»»

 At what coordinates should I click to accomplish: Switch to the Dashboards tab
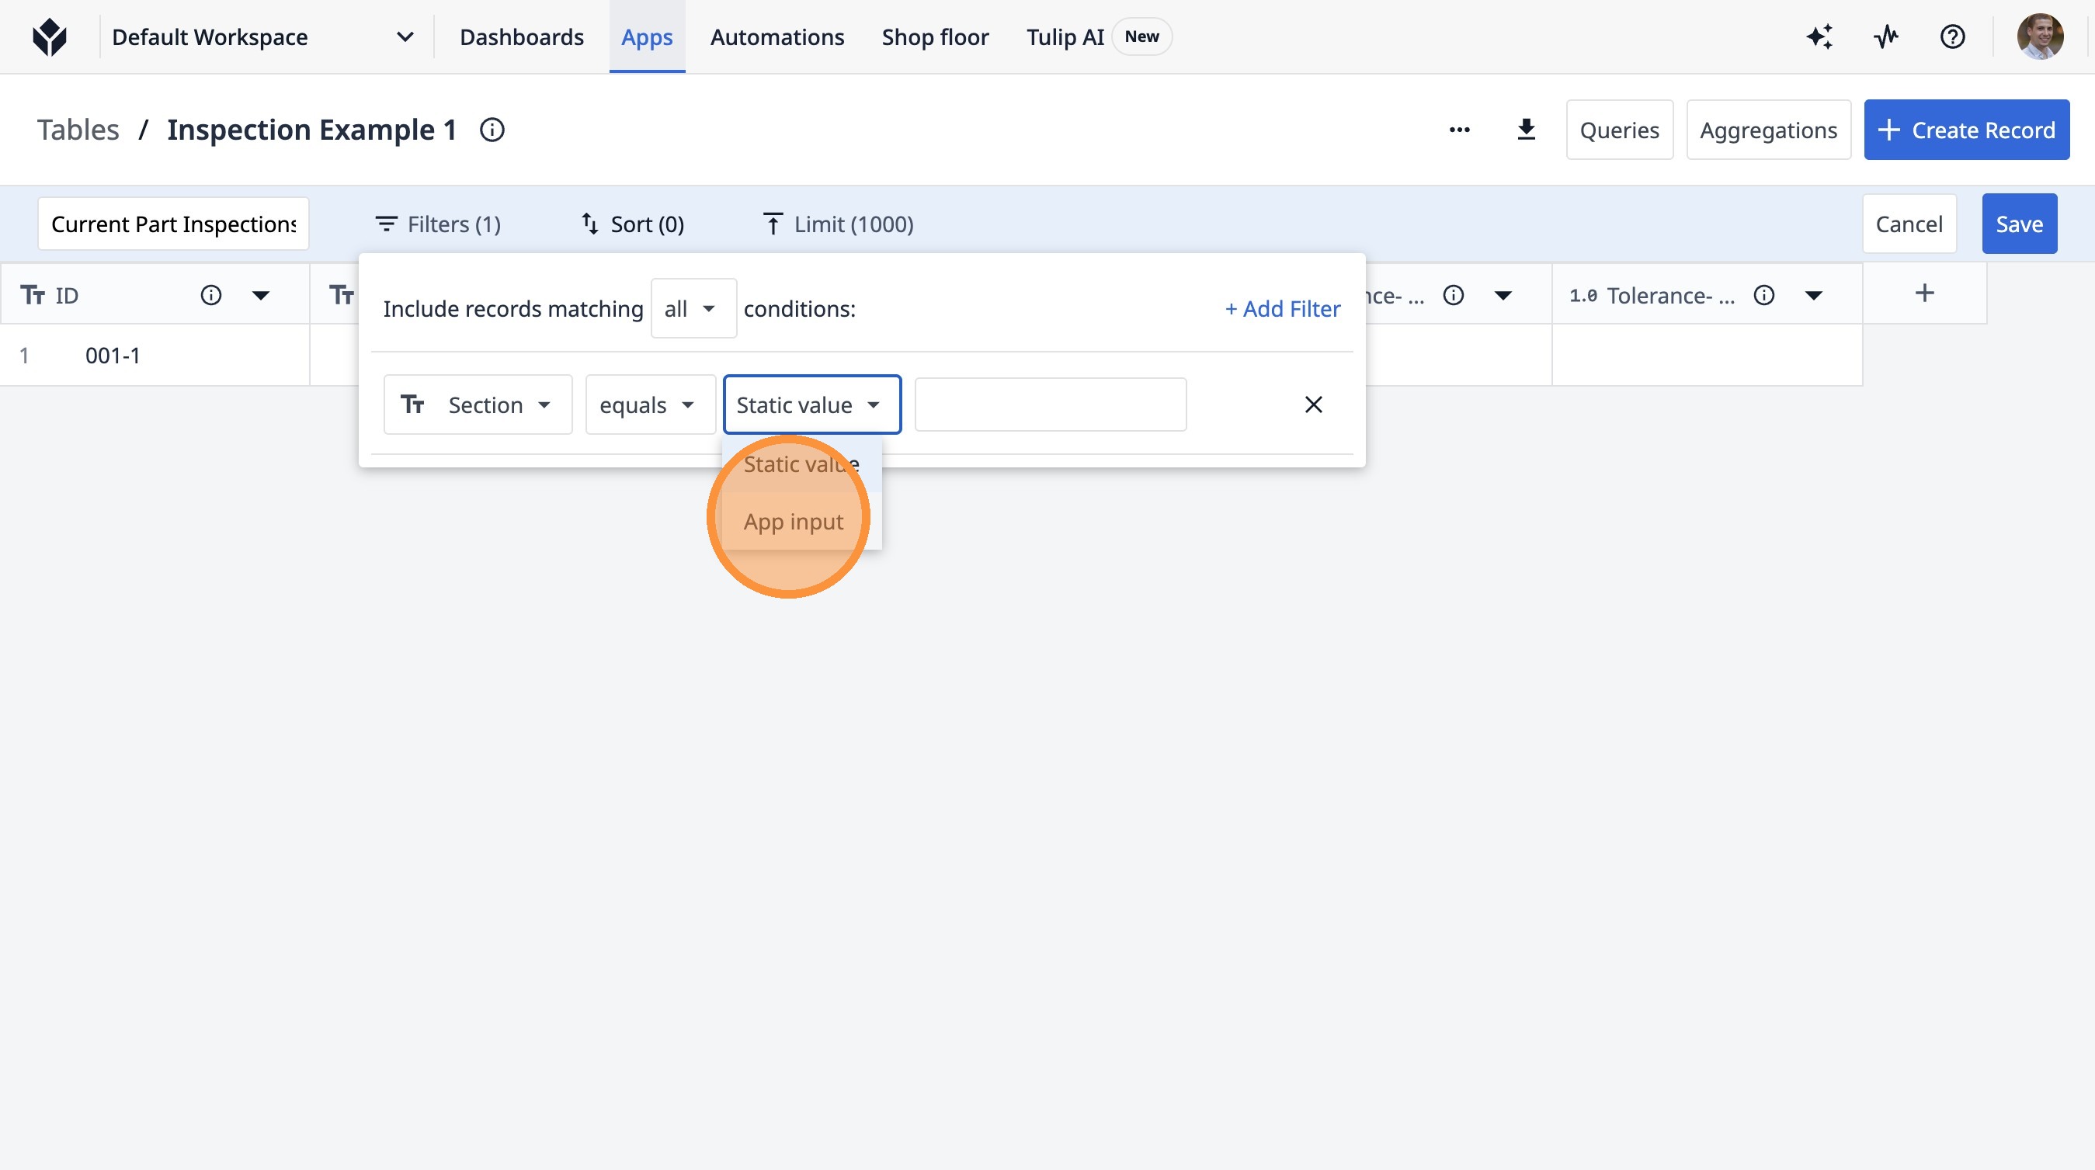coord(521,37)

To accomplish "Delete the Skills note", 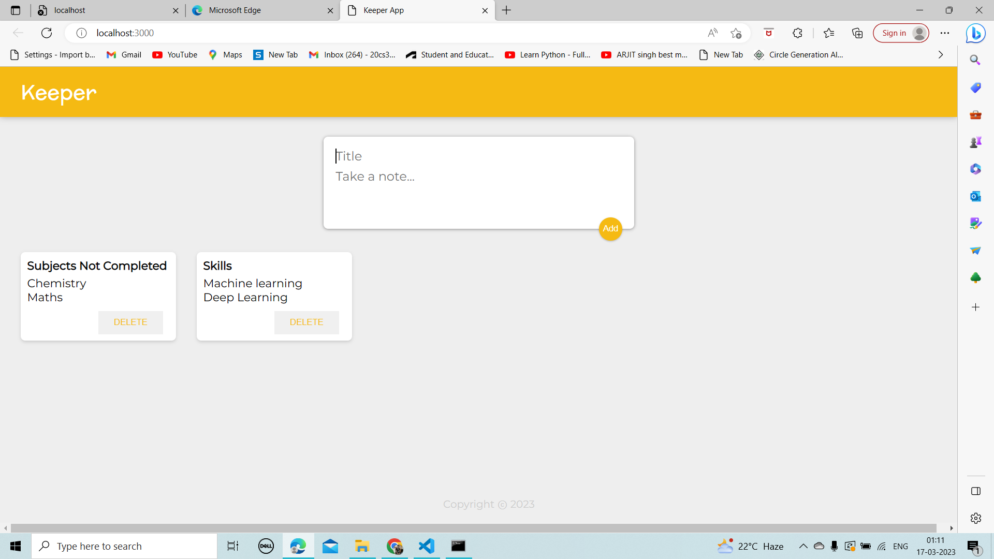I will pos(306,322).
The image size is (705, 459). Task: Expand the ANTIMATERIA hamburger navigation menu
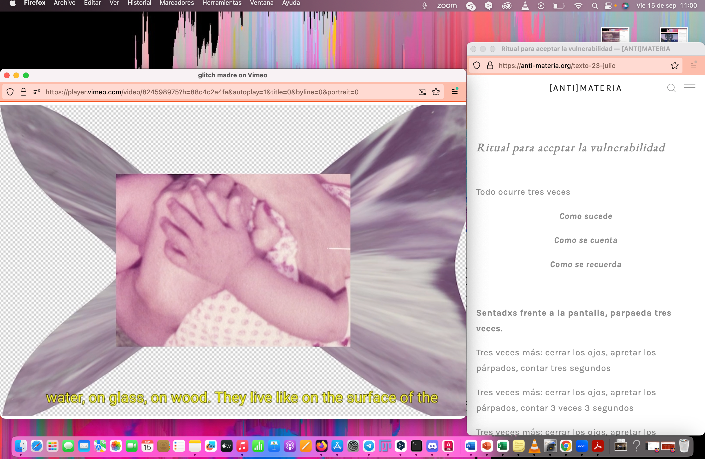pyautogui.click(x=689, y=88)
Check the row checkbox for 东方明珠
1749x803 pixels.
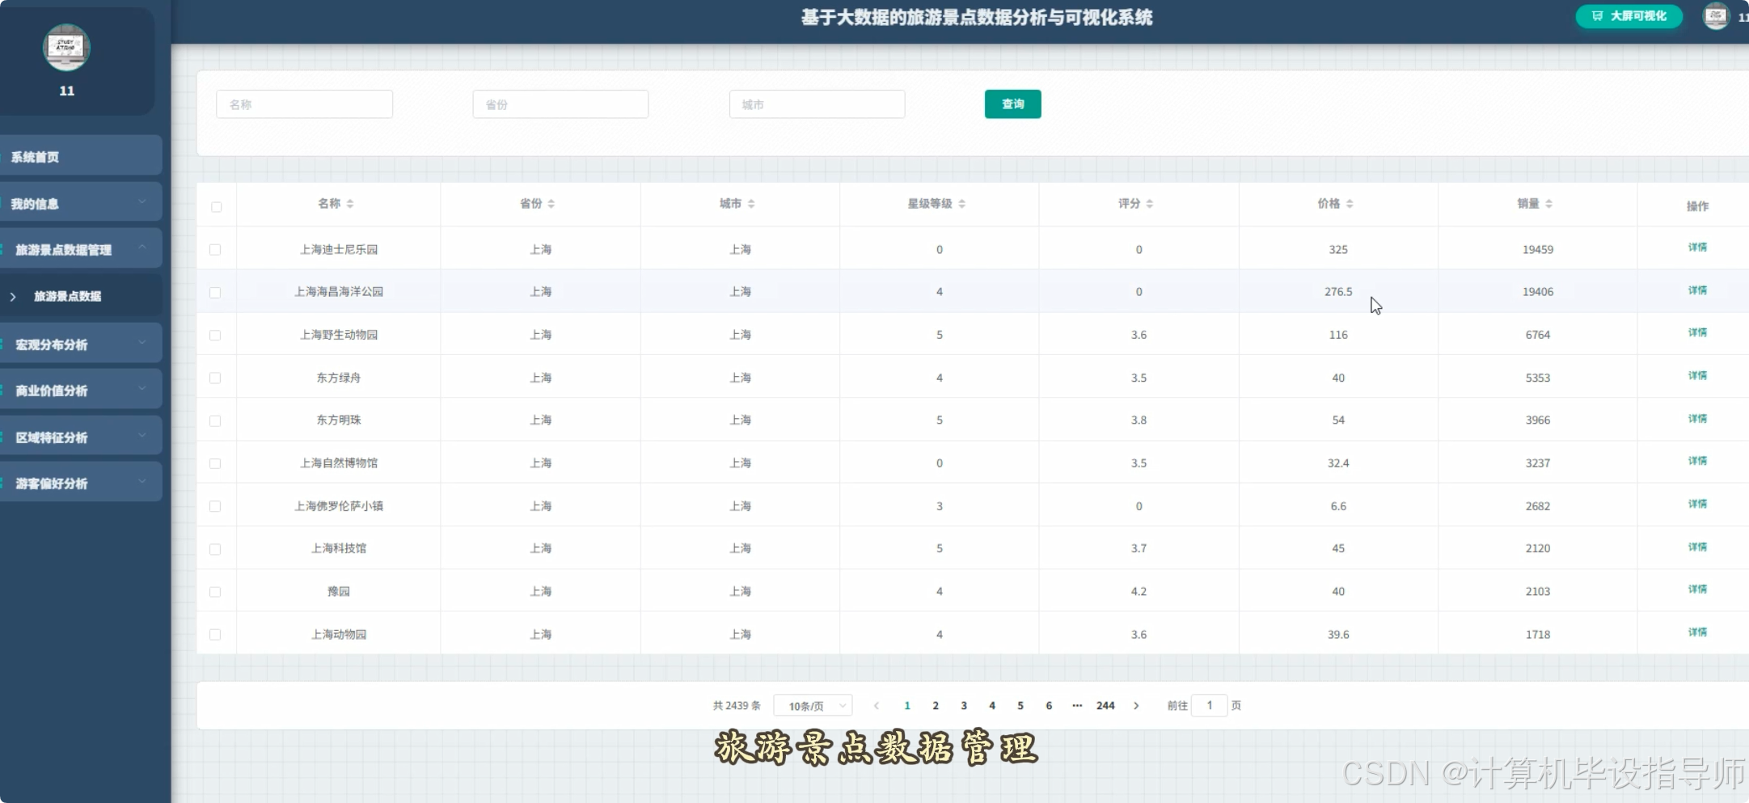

««

Your copy should hold exactly the lines from the one that contains "Check the row checkbox for 东方明珠" through the final line of the data, both ends included, and no pictures.

Check the row checkbox for 东方明珠
1749x803 pixels.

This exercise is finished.